• Manifestantes iraquíes llevan una imagen del máximo clérigo chií de Irak, el ayatolá Seyed Ali Sistani, en Basora (sur), 1 de noviembre de 2019. (Foto: AFP)
Publicada: viernes, 8 de noviembre de 2019 16:48
Actualizada: viernes, 8 de noviembre de 2019 19:30

Un alto clérigo religioso de Irak advierte de planes de varios elementos internos y externos para desviar las protestas pacíficas y desestabilizar el país árabe.

“Algunos elementos internos y externos han desempeñado un rol destacado en el profundo sufrimiento, represión y hostilidades que ha sufrido Irak en las últimas décadas, y hoy también quieren usar las protestas para lograr sus propios objetivos”, ha denunciado el máximo clérigo chií de Irak, el ayatolá Seyed Ali Sistani.

En un comunicado emitido este viernes, el ayatolá Sistani ha pedido a los manifestantes iraquíes impedir que los agentes infiltrados desvíen las protestas pacíficas por la corrupción, el paro y los ineficaces servicios básicos, con el fin de desestabilizar Irak.

Al respecto, el texto ha llamado al Gobierno iraquí, presidido por Barham Saleh, a realizar, inmediatamente, reformas para responder a demandas de los manifestantes y poner fin, de este modo, a la corrupción y problemas económicos que sufre el país.

LEER MÁS: “Autoridad religiosa puede ayudar a Irak a superar actual crisis”

Algunos elementos internos y externos han desempeñado un rol destacado en el profundo sufrimiento, represión y hostilidades que ha sufrido Irak en las últimas décadas, y hoy también quieren usar las protestas para lograr sus propios objetivos”, denuncia el alto clérigo chií de Irak, el ayatolá Seyed Ali Sistani.

 

Ha insistido, además, en la necesidad de que las fuerzas de seguridad iraquíes eviten el uso excesivo de violencia contra los manifestantes.

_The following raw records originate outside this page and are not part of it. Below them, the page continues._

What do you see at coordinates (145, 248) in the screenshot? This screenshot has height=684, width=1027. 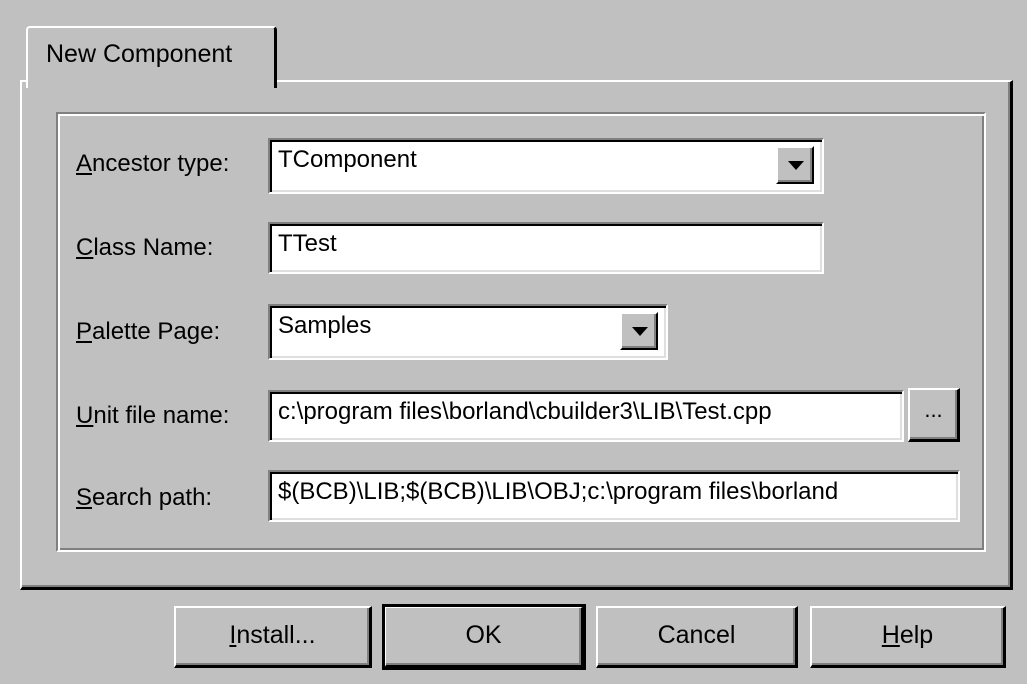 I see `class-name-label: Class Name:` at bounding box center [145, 248]. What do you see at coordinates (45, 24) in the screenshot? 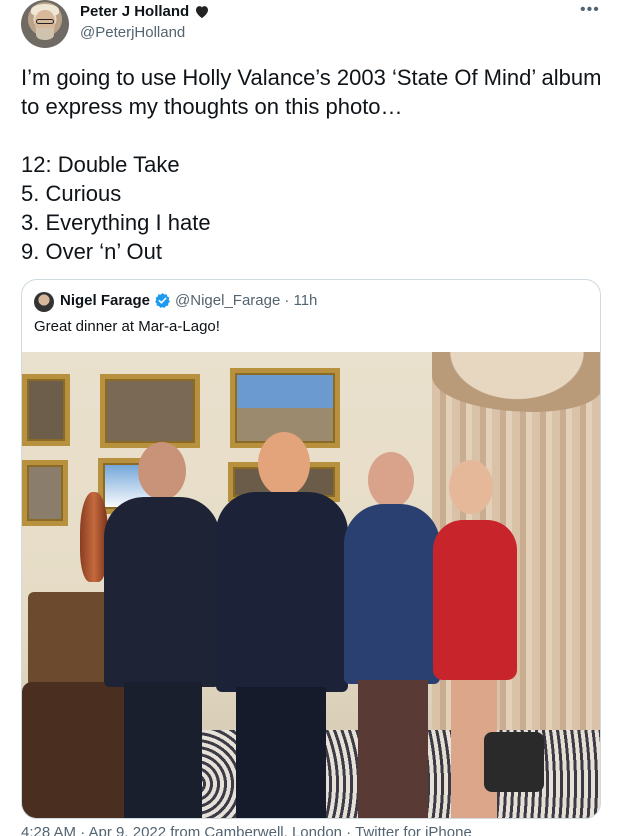
I see `author-avatar` at bounding box center [45, 24].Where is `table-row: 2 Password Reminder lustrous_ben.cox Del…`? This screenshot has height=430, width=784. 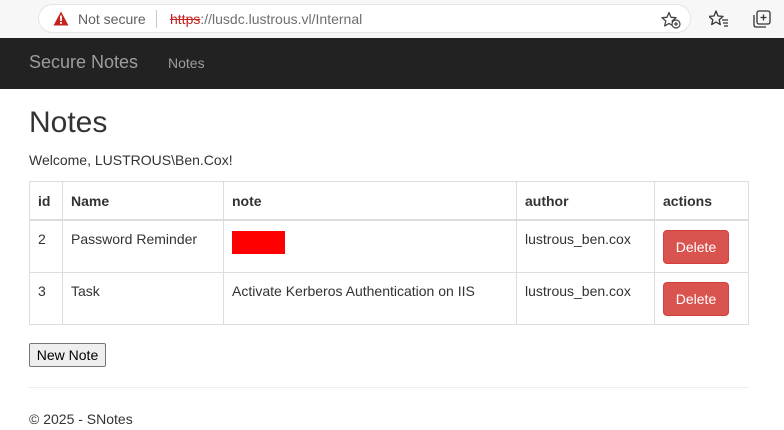 table-row: 2 Password Reminder lustrous_ben.cox Del… is located at coordinates (389, 246).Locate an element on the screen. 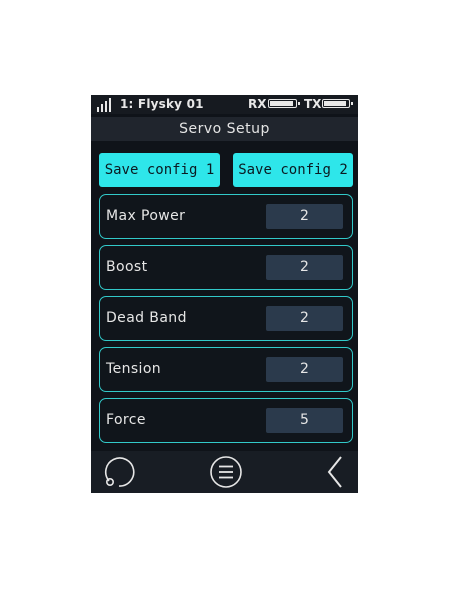 The image size is (450, 590). page-title: Servo Setup is located at coordinates (224, 129). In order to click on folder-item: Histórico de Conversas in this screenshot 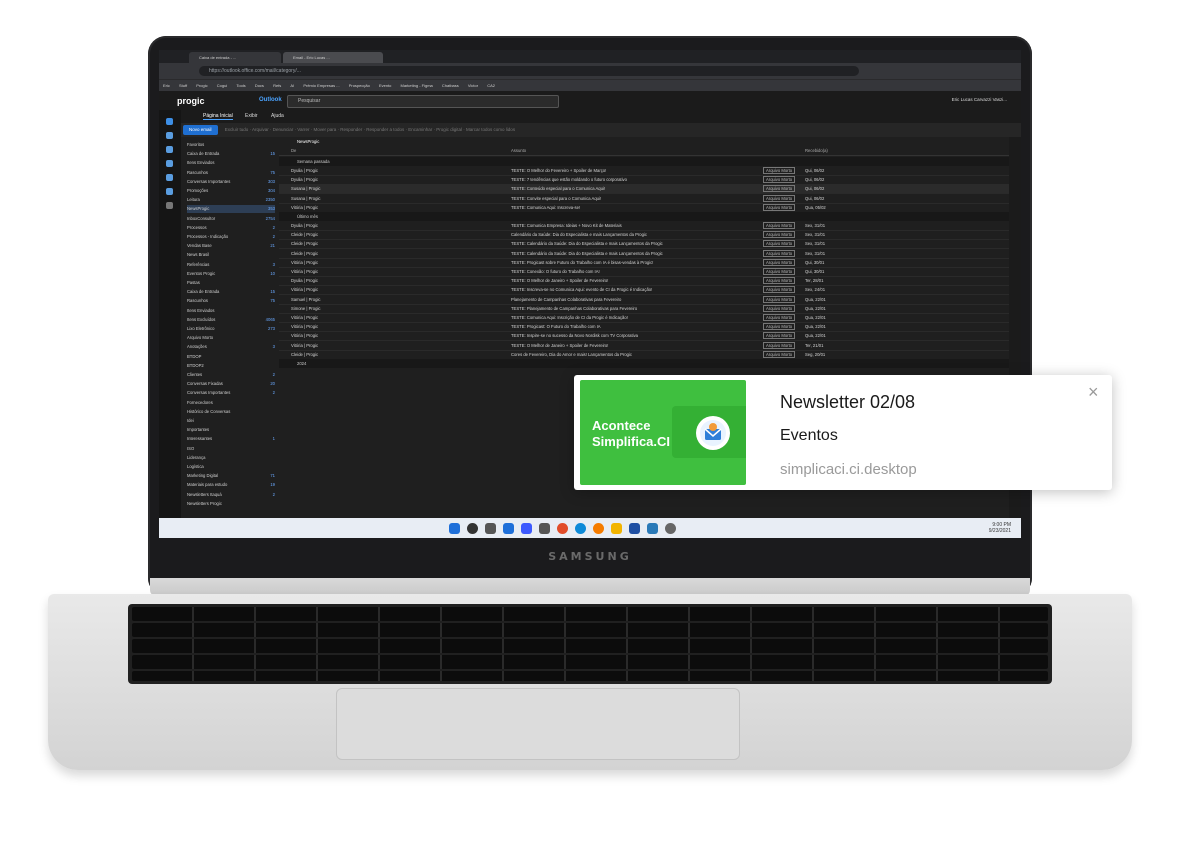, I will do `click(231, 412)`. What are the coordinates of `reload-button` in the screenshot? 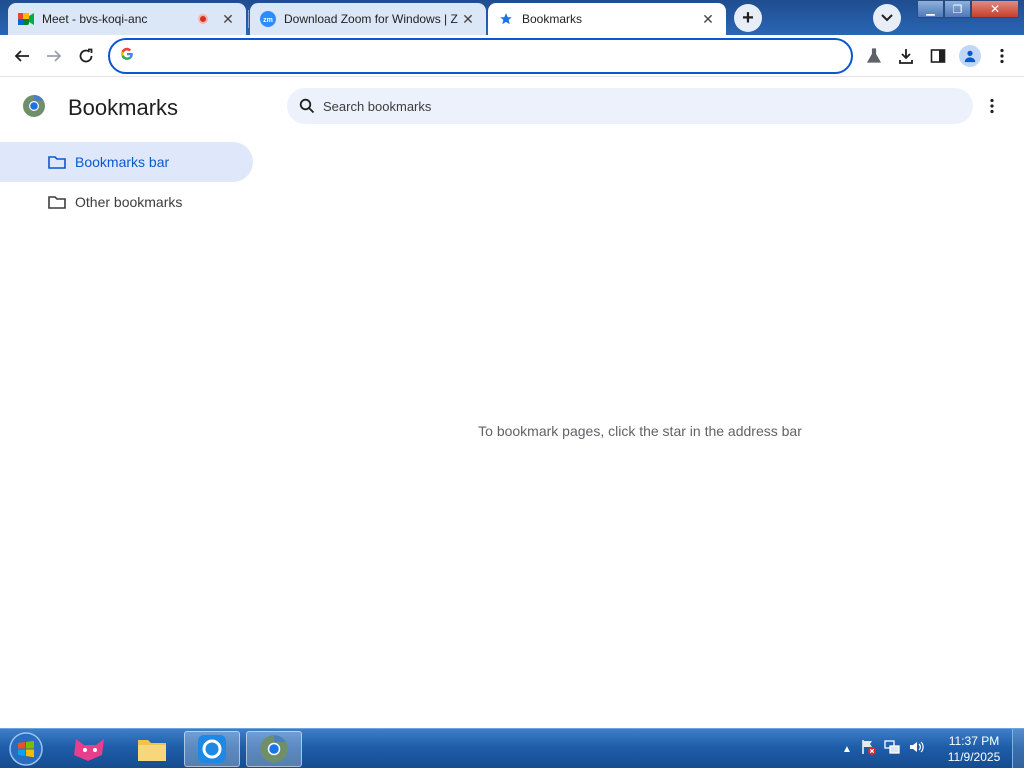 It's located at (86, 56). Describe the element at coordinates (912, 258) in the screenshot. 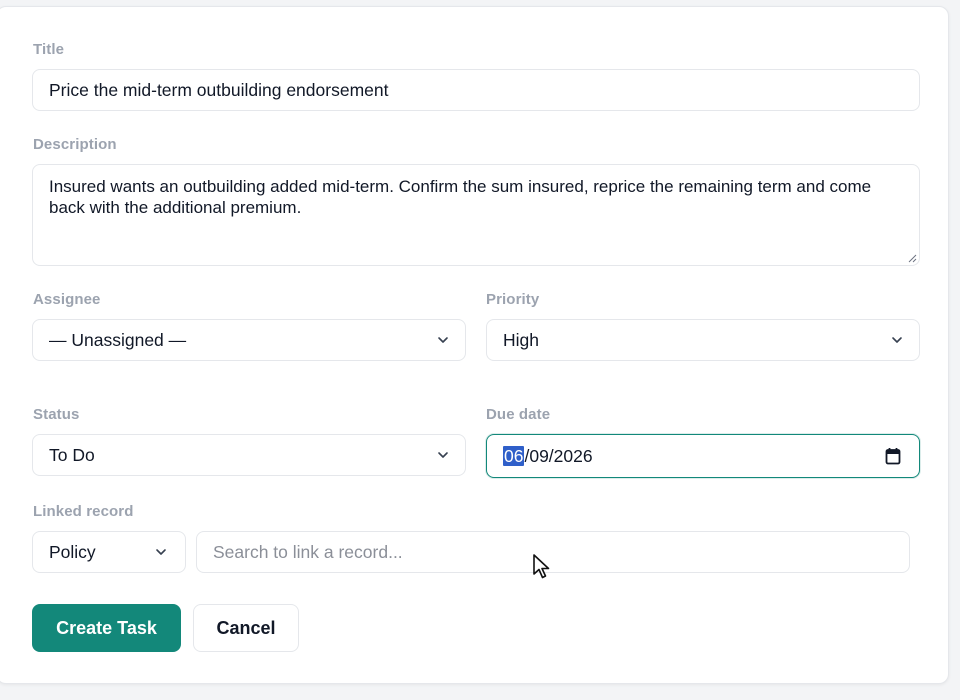

I see `resize-grip-icon` at that location.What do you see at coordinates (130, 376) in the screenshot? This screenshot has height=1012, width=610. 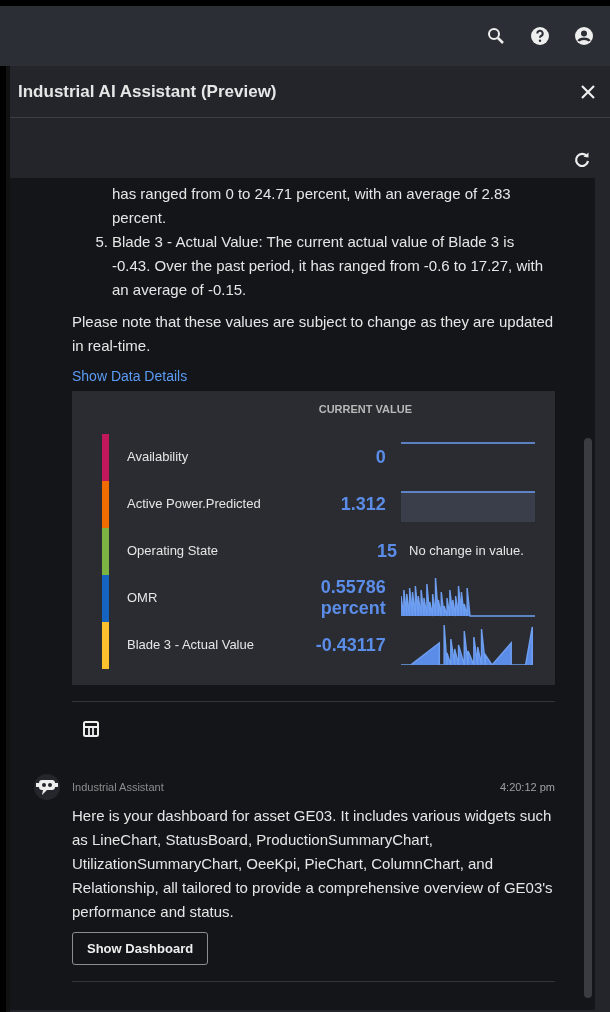 I see `details-link: Show Data Details` at bounding box center [130, 376].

El jueves, el comandante de operaciones de Bagdad (capital de Irak) resaltó que las fuerzas de seguridad de su país recibieron la orden para que no utilicen munición real e incluso tiro al aire durante las manifestaciones iniciadas el pasado 1 de octubre contra la corrupción y el empeoramiento de las condiciones sociales en el país árabe.

Pese a reformas aprobadas por el Gobierno iraquí para responder a las demandas legítimas de los manifestantes, las marchas se tornaron violentas en el país debido a la infiltración de agentes dirigidos por actores como EE.UU. e Israel.

Ante tal coyuntura, varios analistas opinan que Washington y el régimen de Tel Aviv intervienen en las protestas pacíficas en Irak para crear caos y poder así “mantener el dominio económico y político de un Irak destrozado y hacerse con el control del petróleo”.